Entries drawn from a collection:
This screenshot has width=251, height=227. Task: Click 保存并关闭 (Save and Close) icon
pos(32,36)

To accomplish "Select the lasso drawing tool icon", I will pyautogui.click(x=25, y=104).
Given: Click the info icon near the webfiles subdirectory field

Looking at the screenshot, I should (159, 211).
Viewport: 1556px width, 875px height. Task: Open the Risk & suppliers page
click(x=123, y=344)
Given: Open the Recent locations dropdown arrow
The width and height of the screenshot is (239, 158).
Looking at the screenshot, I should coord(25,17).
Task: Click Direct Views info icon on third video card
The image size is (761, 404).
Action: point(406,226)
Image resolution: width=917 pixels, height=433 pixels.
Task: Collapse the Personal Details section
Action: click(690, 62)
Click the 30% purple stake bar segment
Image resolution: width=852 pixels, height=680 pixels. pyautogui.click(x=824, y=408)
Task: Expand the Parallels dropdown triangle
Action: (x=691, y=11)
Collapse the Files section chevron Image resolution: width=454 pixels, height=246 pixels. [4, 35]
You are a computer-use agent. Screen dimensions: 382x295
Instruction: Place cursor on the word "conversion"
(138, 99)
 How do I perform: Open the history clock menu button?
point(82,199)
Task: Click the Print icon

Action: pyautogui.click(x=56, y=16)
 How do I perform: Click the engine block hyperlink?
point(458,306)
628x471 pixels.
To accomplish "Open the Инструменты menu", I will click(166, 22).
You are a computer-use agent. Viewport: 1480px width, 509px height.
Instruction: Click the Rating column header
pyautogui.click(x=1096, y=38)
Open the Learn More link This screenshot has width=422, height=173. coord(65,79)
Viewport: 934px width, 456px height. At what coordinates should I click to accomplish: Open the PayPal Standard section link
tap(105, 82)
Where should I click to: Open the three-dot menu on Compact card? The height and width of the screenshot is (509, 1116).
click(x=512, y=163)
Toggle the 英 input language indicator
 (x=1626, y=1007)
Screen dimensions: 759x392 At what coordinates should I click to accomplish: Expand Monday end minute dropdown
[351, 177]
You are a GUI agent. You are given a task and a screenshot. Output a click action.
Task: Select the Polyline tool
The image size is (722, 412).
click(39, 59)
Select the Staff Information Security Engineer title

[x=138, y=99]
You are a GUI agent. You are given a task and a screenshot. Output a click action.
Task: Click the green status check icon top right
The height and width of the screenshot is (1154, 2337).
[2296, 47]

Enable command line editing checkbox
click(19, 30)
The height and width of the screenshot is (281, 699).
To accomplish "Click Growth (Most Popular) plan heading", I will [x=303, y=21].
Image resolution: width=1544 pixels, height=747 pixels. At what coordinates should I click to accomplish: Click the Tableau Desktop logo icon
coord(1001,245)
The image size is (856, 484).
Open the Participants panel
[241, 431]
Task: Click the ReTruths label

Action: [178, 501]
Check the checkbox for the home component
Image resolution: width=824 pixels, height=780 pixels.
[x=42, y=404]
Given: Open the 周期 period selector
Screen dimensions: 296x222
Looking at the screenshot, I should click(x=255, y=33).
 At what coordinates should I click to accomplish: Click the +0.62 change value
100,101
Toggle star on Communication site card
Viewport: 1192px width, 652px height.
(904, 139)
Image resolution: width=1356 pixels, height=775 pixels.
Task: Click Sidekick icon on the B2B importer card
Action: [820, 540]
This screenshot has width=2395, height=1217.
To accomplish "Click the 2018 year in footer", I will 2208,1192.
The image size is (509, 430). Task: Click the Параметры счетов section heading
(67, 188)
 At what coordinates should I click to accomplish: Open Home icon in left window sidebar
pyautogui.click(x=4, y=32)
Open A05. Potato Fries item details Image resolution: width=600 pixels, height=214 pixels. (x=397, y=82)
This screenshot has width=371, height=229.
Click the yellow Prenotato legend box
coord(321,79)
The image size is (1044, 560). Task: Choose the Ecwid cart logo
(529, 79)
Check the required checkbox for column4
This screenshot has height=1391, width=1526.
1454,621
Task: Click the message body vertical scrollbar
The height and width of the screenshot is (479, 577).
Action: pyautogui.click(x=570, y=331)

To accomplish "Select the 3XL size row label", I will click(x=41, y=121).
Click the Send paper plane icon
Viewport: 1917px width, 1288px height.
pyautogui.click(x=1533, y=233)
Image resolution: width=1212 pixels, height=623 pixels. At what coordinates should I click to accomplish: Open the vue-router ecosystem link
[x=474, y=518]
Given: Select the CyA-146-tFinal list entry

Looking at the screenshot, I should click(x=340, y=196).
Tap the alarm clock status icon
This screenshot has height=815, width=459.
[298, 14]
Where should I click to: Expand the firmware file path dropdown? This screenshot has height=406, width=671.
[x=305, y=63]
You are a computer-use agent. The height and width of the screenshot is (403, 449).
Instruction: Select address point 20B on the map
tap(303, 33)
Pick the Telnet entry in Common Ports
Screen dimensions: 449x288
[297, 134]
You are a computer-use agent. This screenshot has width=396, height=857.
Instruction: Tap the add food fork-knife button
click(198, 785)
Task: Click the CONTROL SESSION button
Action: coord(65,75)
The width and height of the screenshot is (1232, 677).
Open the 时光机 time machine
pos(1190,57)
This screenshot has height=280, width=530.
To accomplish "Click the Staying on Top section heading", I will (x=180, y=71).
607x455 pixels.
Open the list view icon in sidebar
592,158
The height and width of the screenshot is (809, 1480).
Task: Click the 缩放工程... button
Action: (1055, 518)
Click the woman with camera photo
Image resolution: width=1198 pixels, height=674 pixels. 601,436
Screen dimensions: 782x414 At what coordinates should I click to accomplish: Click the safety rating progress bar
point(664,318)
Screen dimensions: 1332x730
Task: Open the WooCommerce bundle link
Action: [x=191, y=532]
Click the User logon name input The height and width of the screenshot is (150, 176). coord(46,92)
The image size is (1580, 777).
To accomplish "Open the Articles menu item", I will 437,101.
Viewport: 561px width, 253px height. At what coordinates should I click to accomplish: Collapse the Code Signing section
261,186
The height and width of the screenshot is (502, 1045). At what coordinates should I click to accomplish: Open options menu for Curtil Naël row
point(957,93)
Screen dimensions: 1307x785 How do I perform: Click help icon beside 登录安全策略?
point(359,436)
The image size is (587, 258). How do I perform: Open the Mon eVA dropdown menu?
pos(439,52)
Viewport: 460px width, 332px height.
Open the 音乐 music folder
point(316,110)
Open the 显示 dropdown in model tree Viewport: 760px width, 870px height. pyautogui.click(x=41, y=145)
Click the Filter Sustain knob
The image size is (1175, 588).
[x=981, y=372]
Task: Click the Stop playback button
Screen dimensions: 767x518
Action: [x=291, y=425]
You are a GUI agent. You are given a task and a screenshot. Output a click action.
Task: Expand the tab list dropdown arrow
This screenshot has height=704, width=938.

-- PROBLEM TO WORK ON --
Print every one of the items above again, word for word and without any changes.

-- WORKED ANSWER --
This screenshot has width=251, height=227. Task: Click 保存并关闭 (Save and Close) icon
pos(32,36)

To accomplish "Select the lasso drawing tool icon", I will pyautogui.click(x=25, y=104).
Given: Click the info icon near the webfiles subdirectory field

Looking at the screenshot, I should (159, 211).
Viewport: 1556px width, 875px height. Task: Open the Risk & suppliers page
click(x=123, y=344)
Given: Open the Recent locations dropdown arrow
The width and height of the screenshot is (239, 158).
Looking at the screenshot, I should coord(25,17).
Task: Click Direct Views info icon on third video card
The image size is (761, 404).
Action: point(406,226)
Image resolution: width=917 pixels, height=433 pixels.
Task: Collapse the Personal Details section
Action: click(690, 62)
Click the 30% purple stake bar segment
Image resolution: width=852 pixels, height=680 pixels. pyautogui.click(x=824, y=408)
Task: Expand the Parallels dropdown triangle
Action: (x=691, y=11)
Collapse the Files section chevron Image resolution: width=454 pixels, height=246 pixels. [4, 35]
You are a computer-use agent. Screen dimensions: 382x295
Instruction: Place cursor on the word "conversion"
(138, 99)
 How do I perform: Open the history clock menu button?
point(82,199)
Task: Click the Print icon

Action: pyautogui.click(x=56, y=16)
 How do I perform: Click the engine block hyperlink?
point(458,306)
628x471 pixels.
To accomplish "Open the Инструменты menu", I will click(166, 22).
You are a computer-use agent. Viewport: 1480px width, 509px height.
Instruction: Click the Rating column header
pyautogui.click(x=1096, y=38)
Open the Learn More link This screenshot has width=422, height=173. coord(65,79)
Viewport: 934px width, 456px height. At what coordinates should I click to accomplish: Open the PayPal Standard section link
tap(105, 82)
Where should I click to: Open the three-dot menu on Compact card? The height and width of the screenshot is (509, 1116).
click(x=512, y=163)
Toggle the 英 input language indicator
 (x=1626, y=1007)
Screen dimensions: 759x392 At what coordinates should I click to accomplish: Expand Monday end minute dropdown
[351, 177]
You are a GUI agent. You are given a task and a screenshot. Output a click action.
Task: Select the Polyline tool
The image size is (722, 412).
click(39, 59)
Select the Staff Information Security Engineer title

[x=138, y=99]
You are a GUI agent. You are given a task and a screenshot. Output a click action.
Task: Click the green status check icon top right
The height and width of the screenshot is (1154, 2337).
[2296, 47]

Enable command line editing checkbox
click(19, 30)
The height and width of the screenshot is (281, 699).
To accomplish "Click Growth (Most Popular) plan heading", I will [x=303, y=21].
Image resolution: width=1544 pixels, height=747 pixels. At what coordinates should I click to accomplish: Click the Tableau Desktop logo icon
coord(1001,245)
The image size is (856, 484).
Open the Participants panel
[241, 431]
Task: Click the ReTruths label

Action: [178, 501]
Check the checkbox for the home component
Image resolution: width=824 pixels, height=780 pixels.
[x=42, y=404]
Given: Open the 周期 period selector
Screen dimensions: 296x222
Looking at the screenshot, I should click(x=255, y=33).
 At what coordinates should I click to accomplish: Click the +0.62 change value
100,101
Toggle star on Communication site card
Viewport: 1192px width, 652px height.
(904, 139)
Image resolution: width=1356 pixels, height=775 pixels.
Task: Click Sidekick icon on the B2B importer card
Action: [820, 540]
This screenshot has width=2395, height=1217.
To accomplish "Click the 2018 year in footer", I will 2208,1192.
The image size is (509, 430). Task: Click the Параметры счетов section heading
(67, 188)
 At what coordinates should I click to accomplish: Open Home icon in left window sidebar
pyautogui.click(x=4, y=32)
Open A05. Potato Fries item details Image resolution: width=600 pixels, height=214 pixels. (x=397, y=82)
This screenshot has width=371, height=229.
Click the yellow Prenotato legend box
coord(321,79)
The image size is (1044, 560). Task: Choose the Ecwid cart logo
(529, 79)
Check the required checkbox for column4
This screenshot has height=1391, width=1526.
1454,621
Task: Click the message body vertical scrollbar
The height and width of the screenshot is (479, 577).
Action: pyautogui.click(x=570, y=331)

To accomplish "Select the 3XL size row label", I will click(x=41, y=121).
Click the Send paper plane icon
Viewport: 1917px width, 1288px height.
pyautogui.click(x=1533, y=233)
Image resolution: width=1212 pixels, height=623 pixels. At what coordinates should I click to accomplish: Open the vue-router ecosystem link
[x=474, y=518]
Given: Select the CyA-146-tFinal list entry

Looking at the screenshot, I should click(x=340, y=196).
Tap the alarm clock status icon
This screenshot has height=815, width=459.
[298, 14]
Where should I click to: Expand the firmware file path dropdown? This screenshot has height=406, width=671.
[x=305, y=63]
You are a computer-use agent. The height and width of the screenshot is (403, 449).
Instruction: Select address point 20B on the map
tap(303, 33)
Pick the Telnet entry in Common Ports
Screen dimensions: 449x288
[297, 134]
You are a computer-use agent. This screenshot has width=396, height=857.
Instruction: Tap the add food fork-knife button
click(198, 785)
Task: Click the CONTROL SESSION button
Action: coord(65,75)
The width and height of the screenshot is (1232, 677).
Open the 时光机 time machine
pos(1190,57)
This screenshot has height=280, width=530.
To accomplish "Click the Staying on Top section heading", I will (x=180, y=71).
607x455 pixels.
Open the list view icon in sidebar
592,158
The height and width of the screenshot is (809, 1480).
Task: Click the 缩放工程... button
Action: (1055, 518)
Click the woman with camera photo
Image resolution: width=1198 pixels, height=674 pixels. 601,436
Screen dimensions: 782x414 At what coordinates should I click to accomplish: Click the safety rating progress bar
point(664,318)
Screen dimensions: 1332x730
Task: Open the WooCommerce bundle link
Action: [x=191, y=532]
Click the User logon name input The height and width of the screenshot is (150, 176). coord(46,92)
The image size is (1580, 777).
To accomplish "Open the Articles menu item", I will 437,101.
Viewport: 561px width, 253px height. At what coordinates should I click to accomplish: Collapse the Code Signing section
261,186
The height and width of the screenshot is (502, 1045). At what coordinates should I click to accomplish: Open options menu for Curtil Naël row
point(957,93)
Screen dimensions: 1307x785 How do I perform: Click help icon beside 登录安全策略?
point(359,436)
The image size is (587, 258). How do I perform: Open the Mon eVA dropdown menu?
pos(439,52)
Viewport: 460px width, 332px height.
Open the 音乐 music folder
point(316,110)
Open the 显示 dropdown in model tree Viewport: 760px width, 870px height. pyautogui.click(x=41, y=145)
Click the Filter Sustain knob
The image size is (1175, 588).
[x=981, y=372]
Task: Click the Stop playback button
Screen dimensions: 767x518
Action: [x=291, y=425]
You are a GUI agent. You are given a task and a screenshot. Output a click action.
Task: Expand the tab list dropdown arrow
This screenshot has height=704, width=938.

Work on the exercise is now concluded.